Short task
Rewrite every one of these items with "screenshot" swapped for "capture" and nothing else altered, leaving out the pictures.

Entries

=======

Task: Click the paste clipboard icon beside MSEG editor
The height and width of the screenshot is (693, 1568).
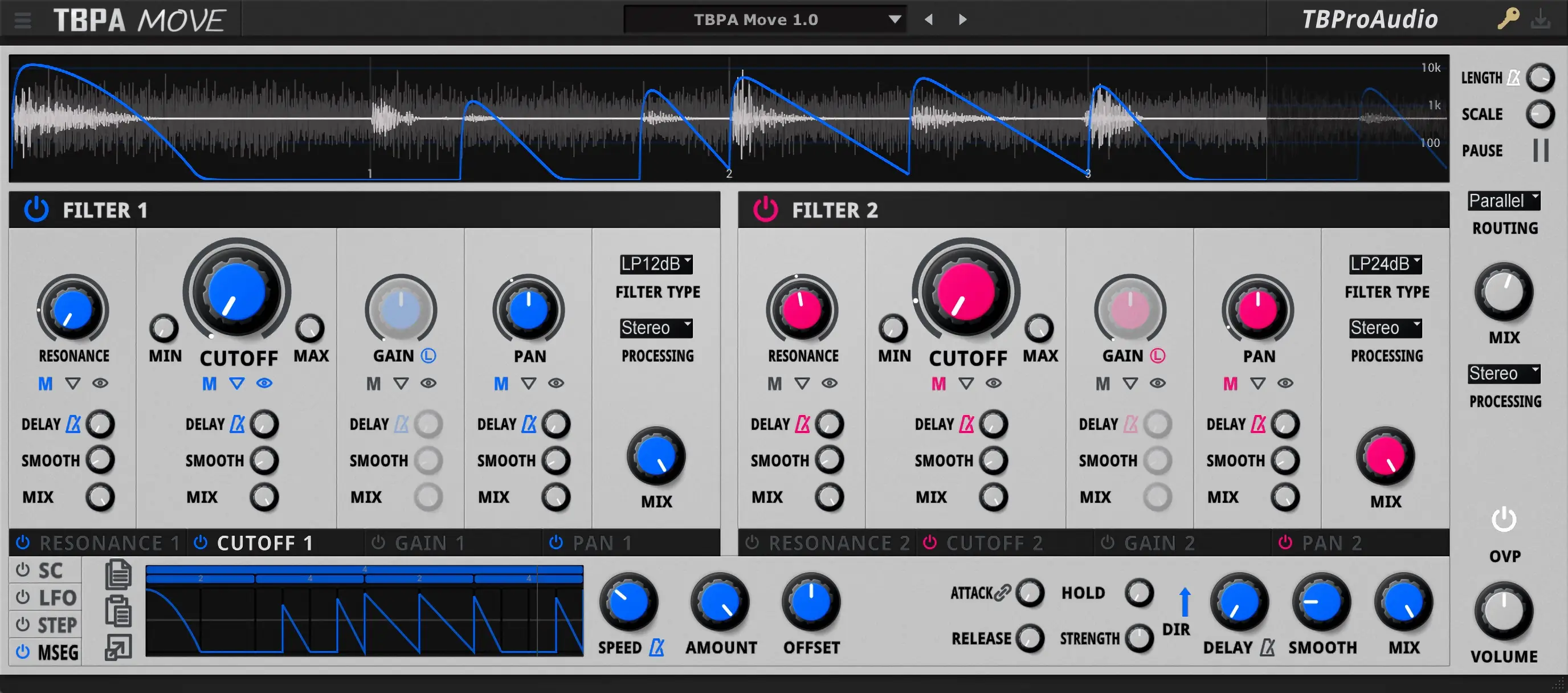Action: 118,611
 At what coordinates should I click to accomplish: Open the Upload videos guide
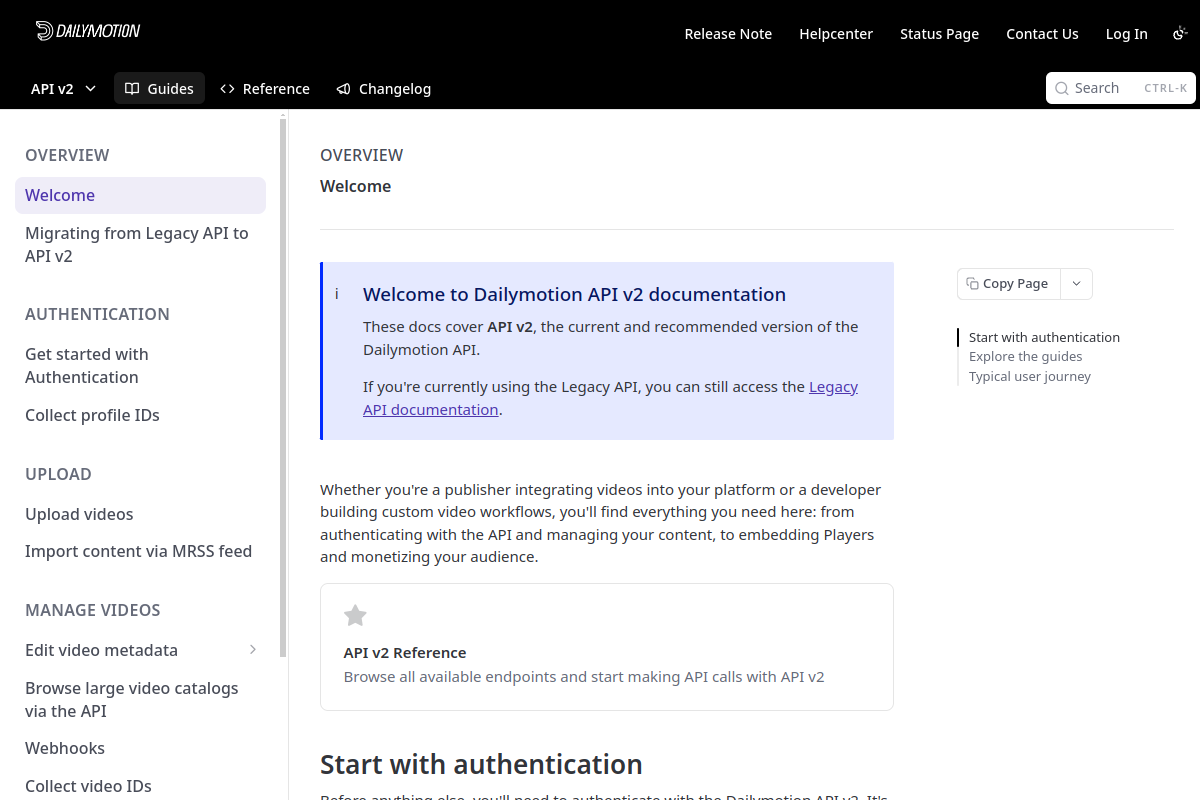point(79,514)
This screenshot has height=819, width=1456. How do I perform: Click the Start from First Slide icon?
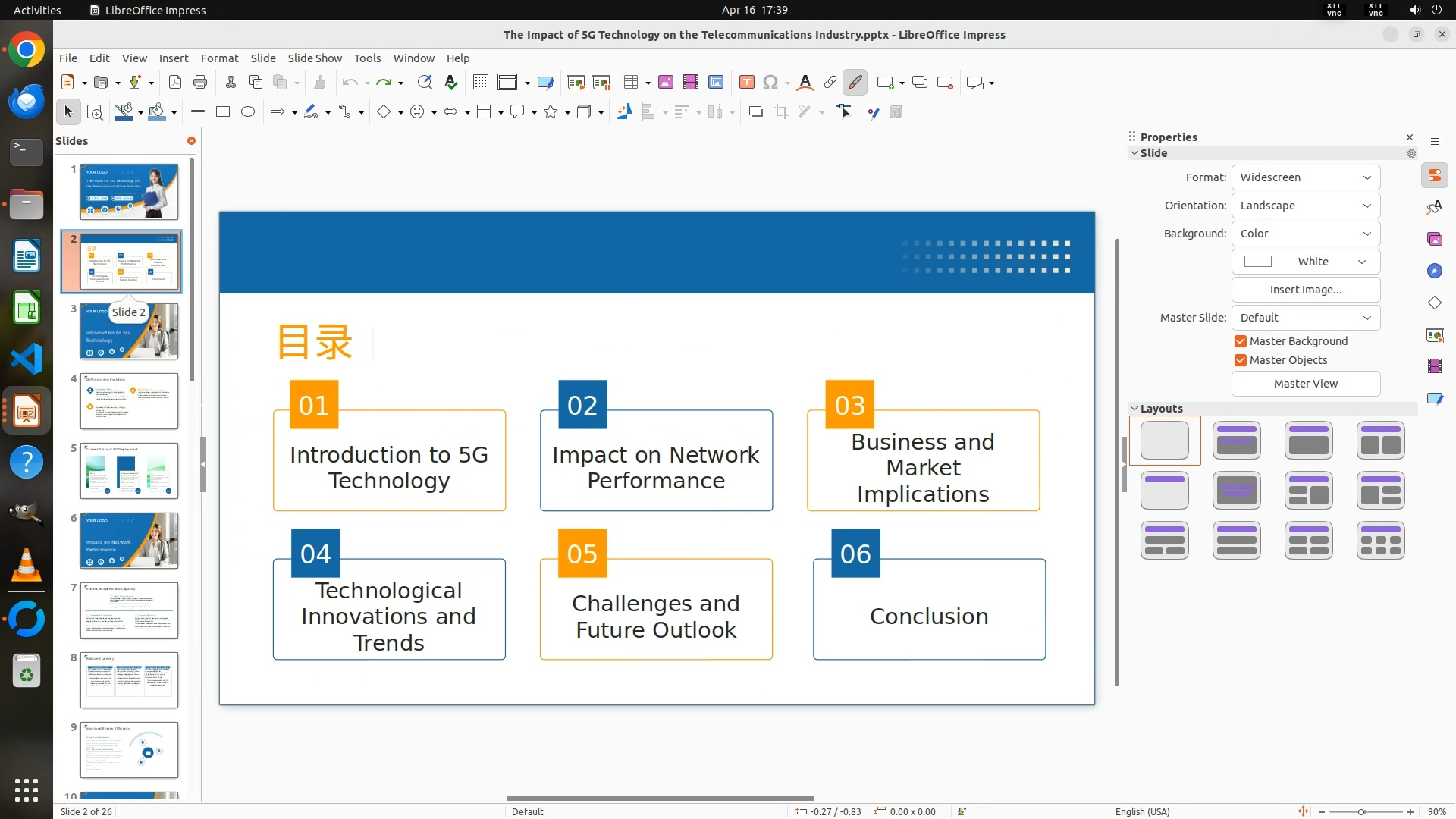click(576, 83)
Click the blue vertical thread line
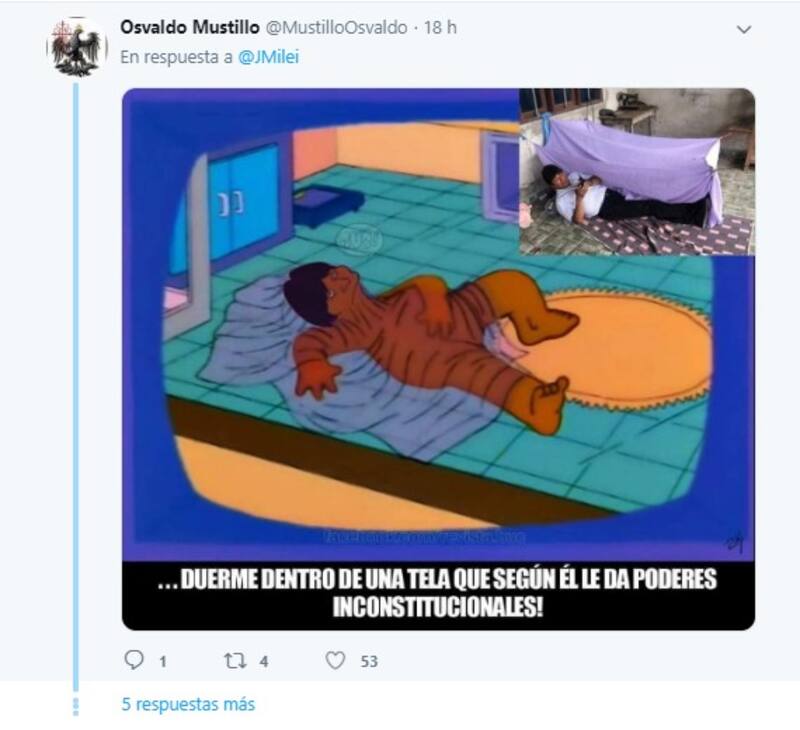Viewport: 800px width, 730px height. click(76, 387)
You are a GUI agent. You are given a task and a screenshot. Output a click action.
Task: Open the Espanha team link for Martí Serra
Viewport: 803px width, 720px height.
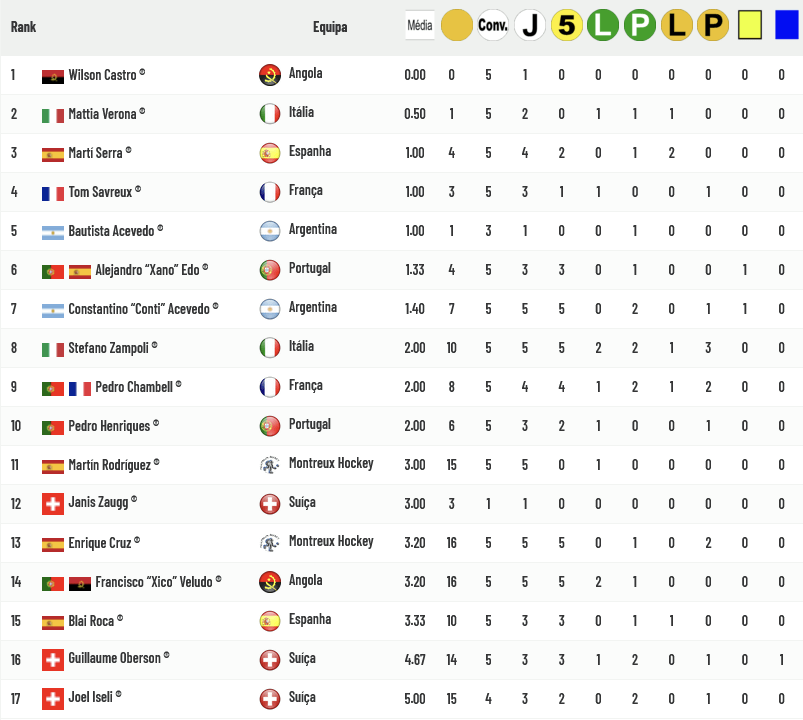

=======

Answer to the task
Task: Click the paste clipboard icon beside MSEG editor
The height and width of the capture is (693, 1568).
Action: 118,611
 At what coordinates should I click to accomplish: Open the Upload videos guide
point(79,514)
This capture has height=819, width=1456. How do I perform: Click the Start from First Slide icon?
click(576, 83)
Click the blue vertical thread line
Viewport: 800px width, 730px height. click(76, 387)
You are a GUI agent. You are given a task and a capture. Output a click action.
Task: Open the Espanha team link for Martí Serra
Viewport: 803px width, 720px height.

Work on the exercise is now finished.